What sort of Python work on Windows stops mod-wsg/Apache's ability to deal with multiple requests?

148 views Asked by At

I'm utilizing a Apache + mod-wsgi + django setup on Windows with python 2.7. It seems that the only setup that is possible on Windows for mod-wsgi is having 1 process with many child worker threads. Because of this, it seems that some work may be subject to GIL. I've noticed that database requests don't appear to cause locks, but some python processing does cause locking/slowdown.

For example:

If I'm processing a large xml file using lxml via soaplib, it causes massive slowdowns. Reading the documentation, it seems the solution to this is to use WSGIApplicationGroup %{GLOBAL}. Side note, does this even work in Windows?

If I'm doing a large list processing job via python natively that is CPU intensive, it also seems to slow other requests.
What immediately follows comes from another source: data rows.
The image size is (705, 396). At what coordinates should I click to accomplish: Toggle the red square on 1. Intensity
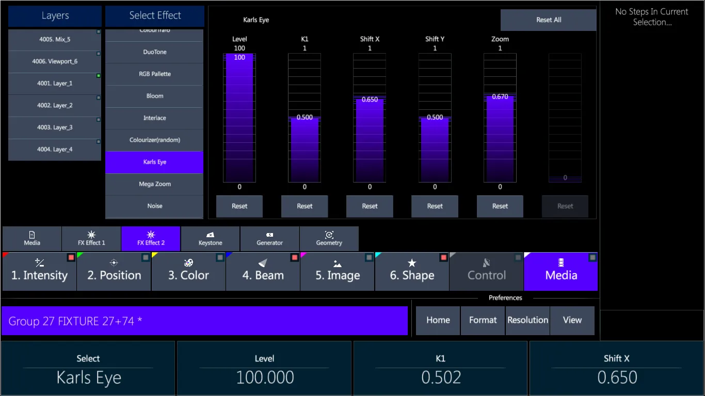point(71,257)
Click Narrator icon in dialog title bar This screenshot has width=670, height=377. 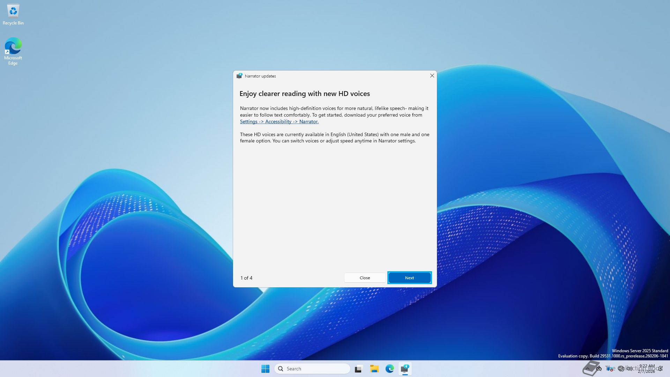239,76

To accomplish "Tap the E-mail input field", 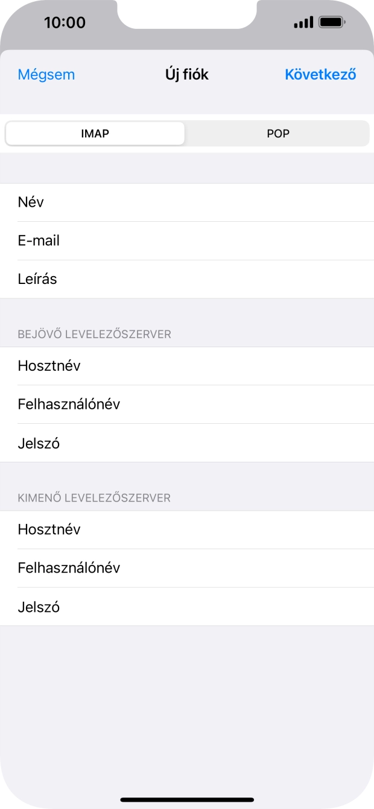I will coord(187,241).
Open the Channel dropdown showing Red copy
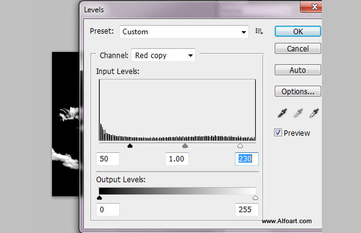The width and height of the screenshot is (361, 233). 163,55
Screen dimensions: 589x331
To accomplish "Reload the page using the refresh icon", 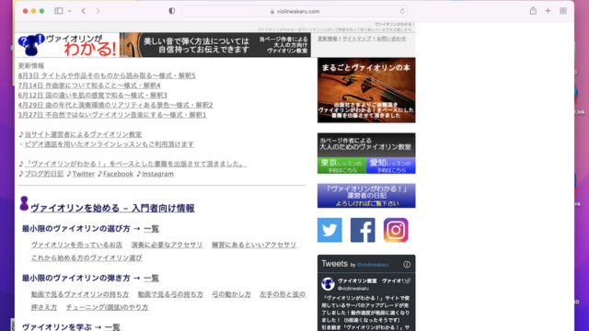I will click(402, 11).
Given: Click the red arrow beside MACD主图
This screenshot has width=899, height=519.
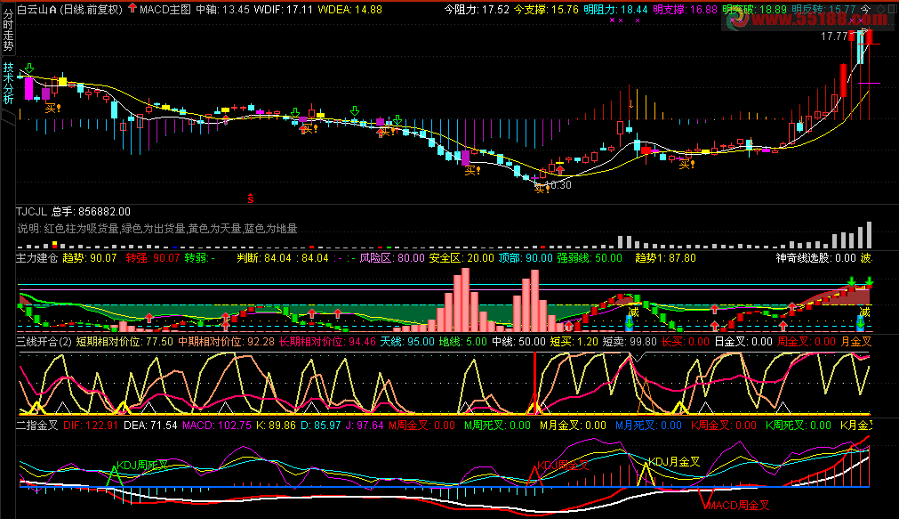Looking at the screenshot, I should (132, 8).
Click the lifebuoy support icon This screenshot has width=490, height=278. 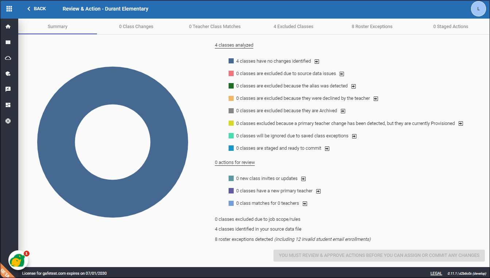tap(8, 121)
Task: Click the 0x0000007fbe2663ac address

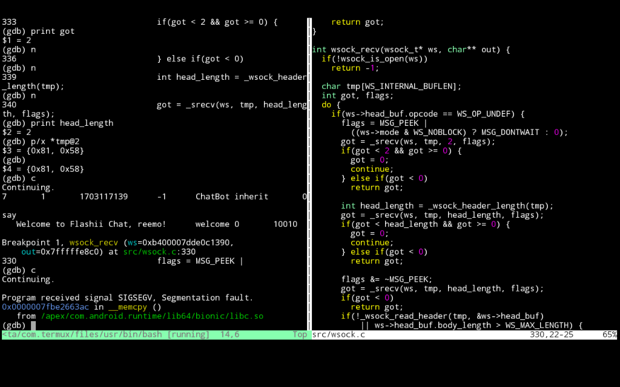Action: (x=45, y=307)
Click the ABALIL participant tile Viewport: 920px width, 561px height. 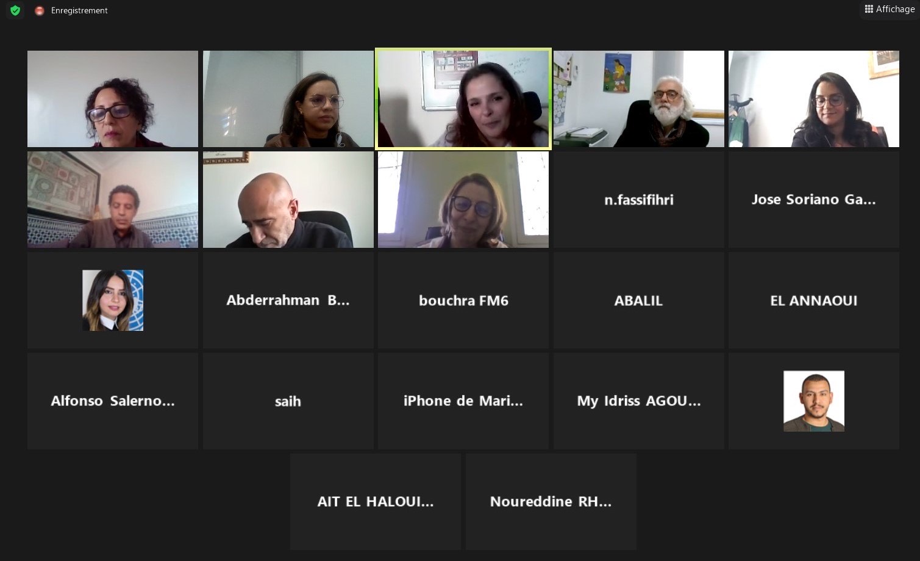pos(638,300)
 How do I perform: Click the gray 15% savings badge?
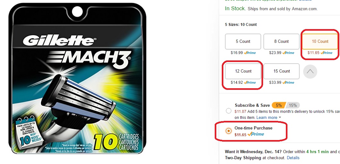(x=293, y=105)
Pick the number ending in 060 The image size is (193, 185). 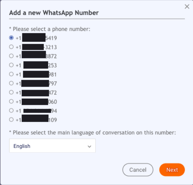point(11,101)

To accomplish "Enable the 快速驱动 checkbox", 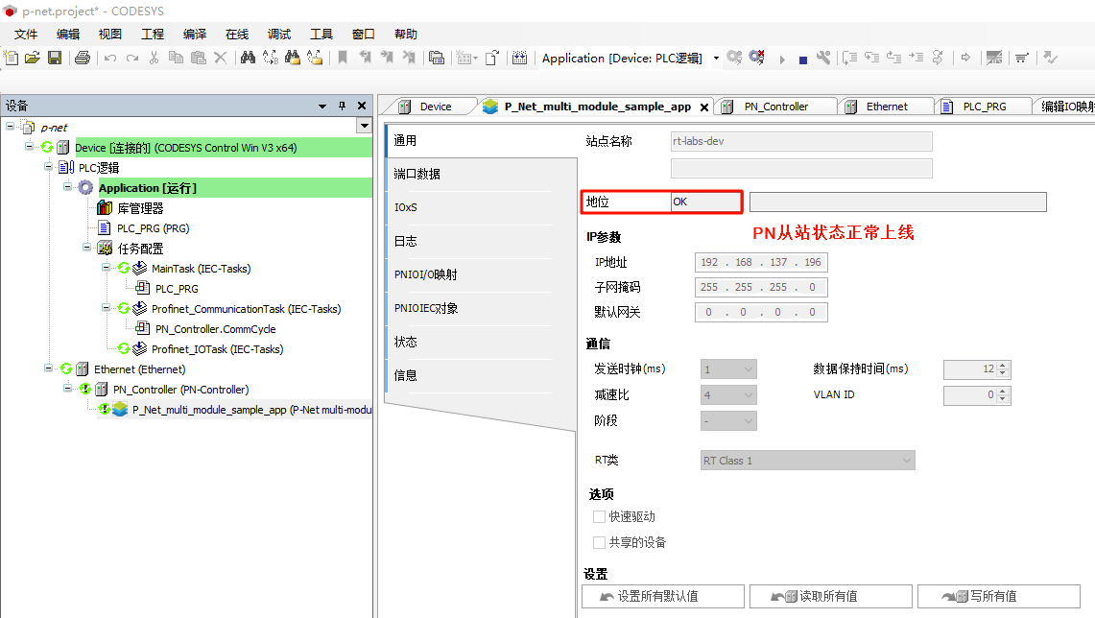I will [x=600, y=517].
I'm wondering if there is a general class of work that will cause django/python to lock until it's finished. And if so, what are some best practices to avoid these issues?

2

There are 2 answers

2
Graham Dumpleton On BEST ANSWER

Setting WSGIApplicationGroup %{GLOBAL} although advisable if using lxml, isn't going to solve performance issues. It protects against deadlocks and crashes due to lxml not being incompatible with sub interpreters. Thus completely different issue.

As to performance, if you have many requests performing CPU intensive Python only code, then there will be some GIL contention, but that will only slow the throughput overall and not block concurrent requests which are also doing CPU intensive work. This is because the Python interpreter will cause control by a thread to be implicitly yielded every certain number of Python byte code instructions so that other threads can run.

The bigger problem is where you are using a module which has a C extension component and it is doing CPU intensive long running tasks and what it is doing means it has to operate on Python data structures and so cannot release the GIL to allow other threads to run. In other words, C code which takes a long time and doesn't release the GIL locks out other threads.

If you are seeing this sort of problem, because Windows doesn't allow multi process Apache, you would have to use some sort of backend task queuing system which can farm out the actual work to separate processes somehow. On UNIX systems you would use Celery, or Redis Queue for that. What your options on Windows are I have no idea.

3
bruno desthuilliers On

As why you get "massive slowdowns" when doing some CPU or memory intensive computations, it doesn't necessarily has to do with the GIL, it might just be your system not being able to cope with the load. Scaling heavy processings is usually dealt with using a multiple servers setup (eventually with parallelisation).